**Source material:**
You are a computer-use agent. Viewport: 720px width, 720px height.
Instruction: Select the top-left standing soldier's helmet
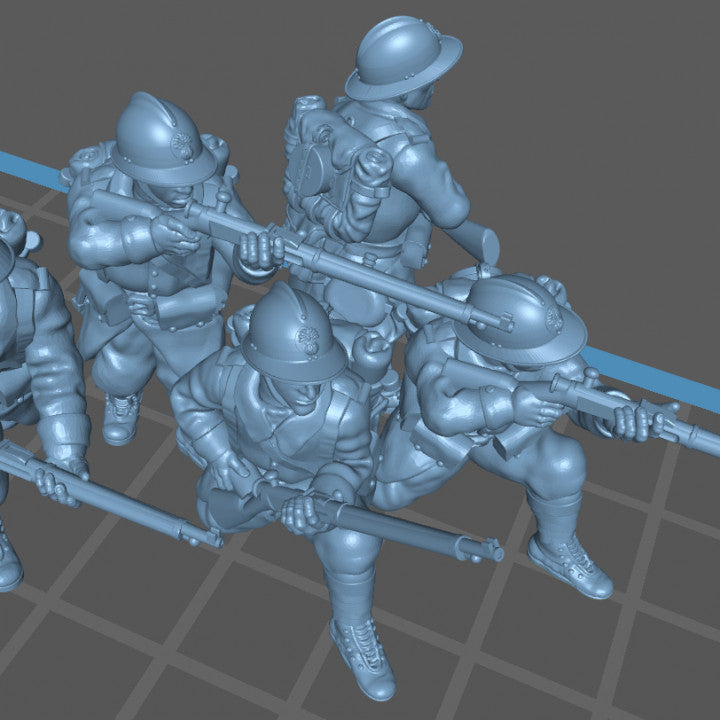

...

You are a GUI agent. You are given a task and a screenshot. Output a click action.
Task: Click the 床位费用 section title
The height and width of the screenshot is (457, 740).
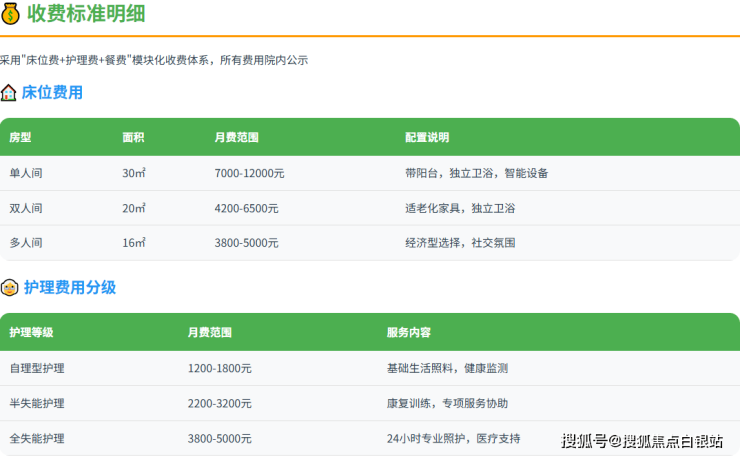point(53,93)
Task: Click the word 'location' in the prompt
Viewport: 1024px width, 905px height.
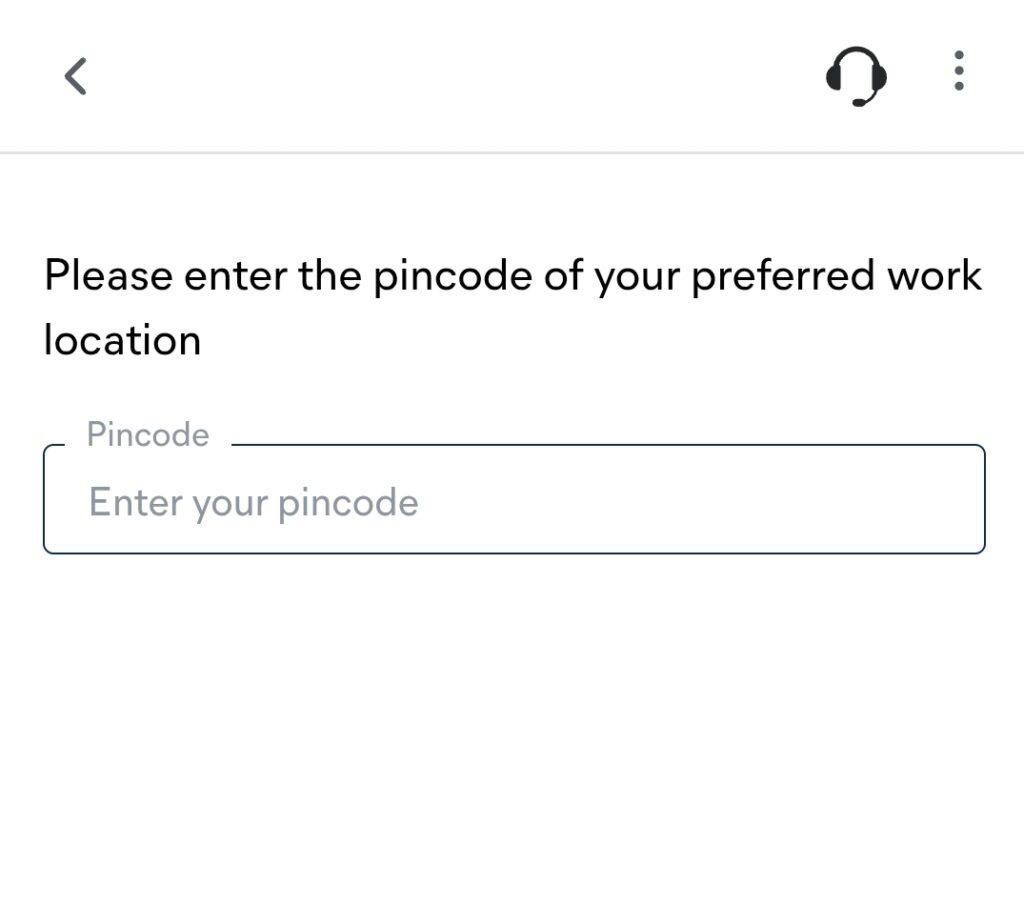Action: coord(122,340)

**Task to carry out:** List the lines of the entries that include "agent".

**Solution below:**
You are a computer-use agent. Viewport: 720px width, 720px height.
You are a GUI agent. You are given a task and a screenshot. Output a click action.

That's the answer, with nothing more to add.